Aim of the task: The expected response is a copy of every line in the entries below that includes the word "agent".

Data for analysis:
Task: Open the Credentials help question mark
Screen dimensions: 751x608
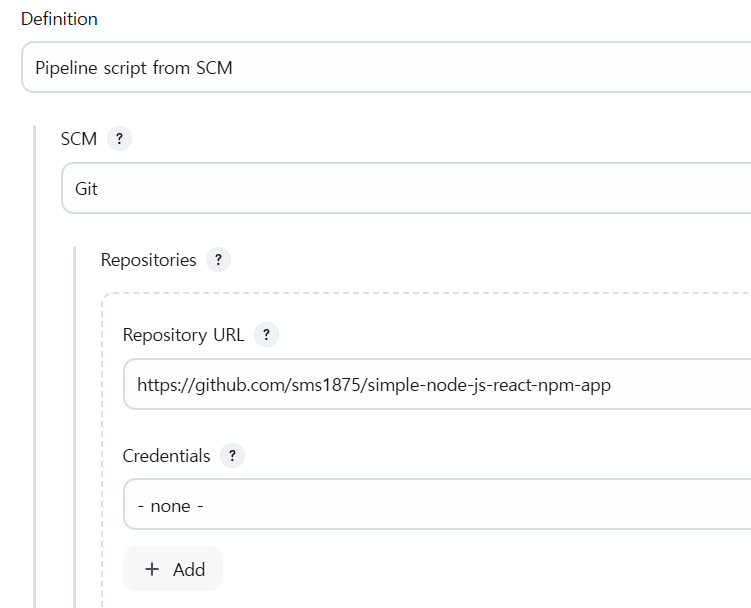Action: pyautogui.click(x=232, y=456)
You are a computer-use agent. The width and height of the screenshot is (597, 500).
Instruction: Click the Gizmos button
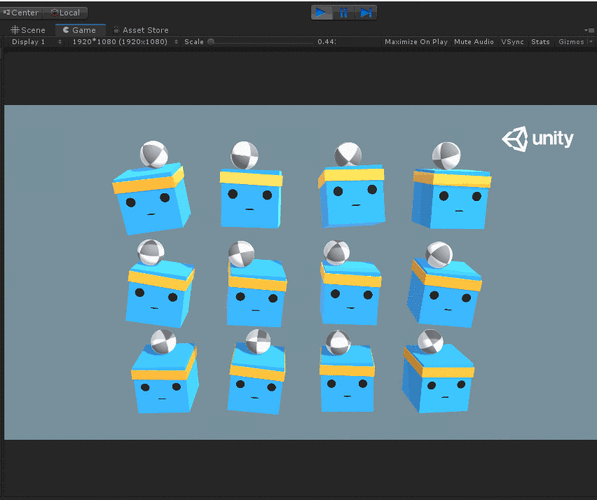571,42
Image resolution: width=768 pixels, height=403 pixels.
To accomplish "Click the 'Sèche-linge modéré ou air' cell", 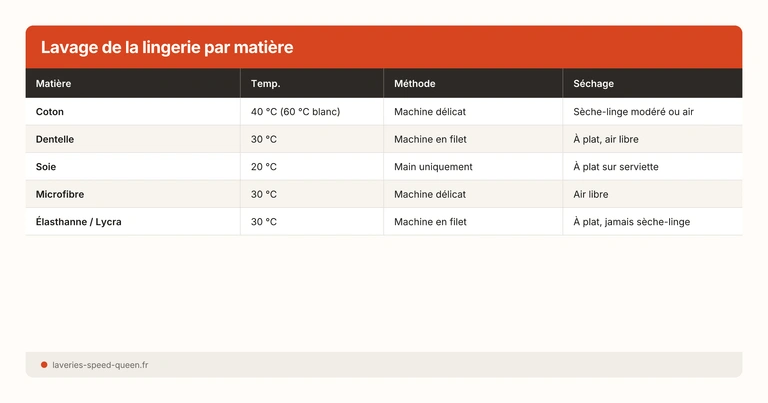I will (x=633, y=112).
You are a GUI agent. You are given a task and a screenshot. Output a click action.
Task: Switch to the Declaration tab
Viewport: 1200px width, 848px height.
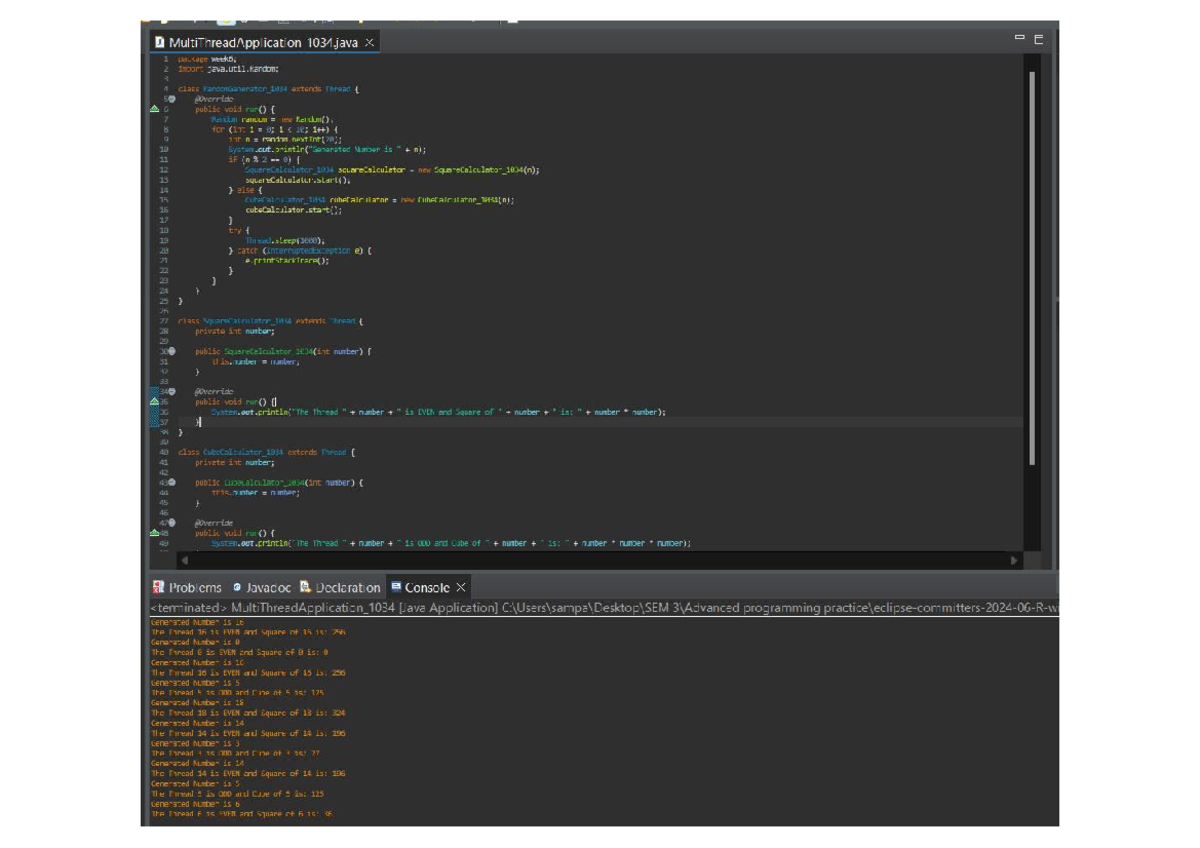click(348, 588)
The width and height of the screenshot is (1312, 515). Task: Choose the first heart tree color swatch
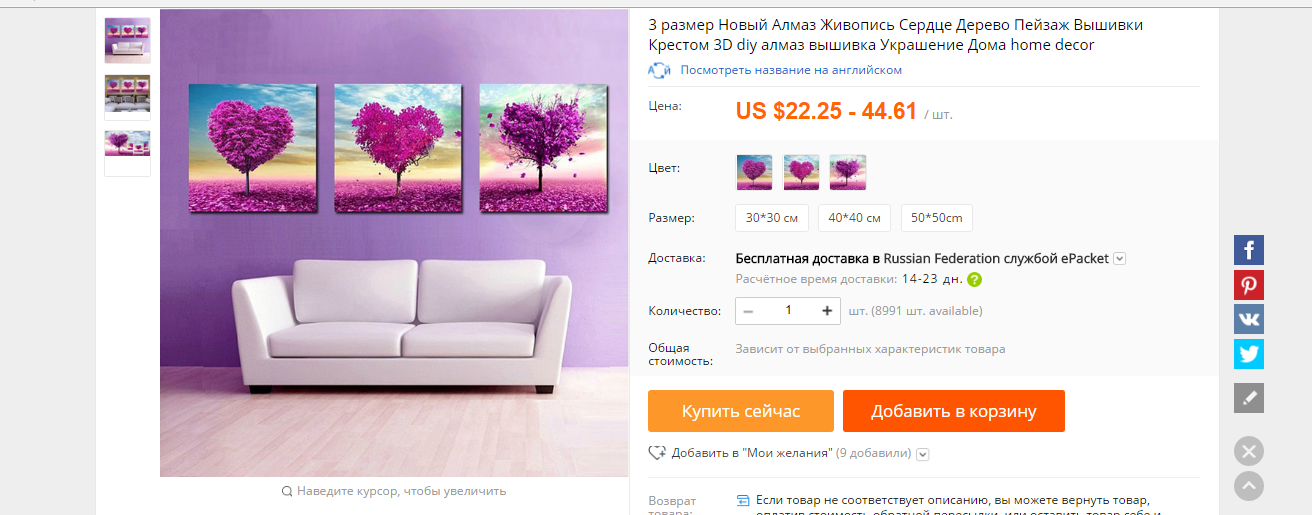754,172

Response box:
You are a computer-use agent. The width and height of the screenshot is (597, 500).
You are a GUI agent. You are given a task and a screenshot. Output a click action.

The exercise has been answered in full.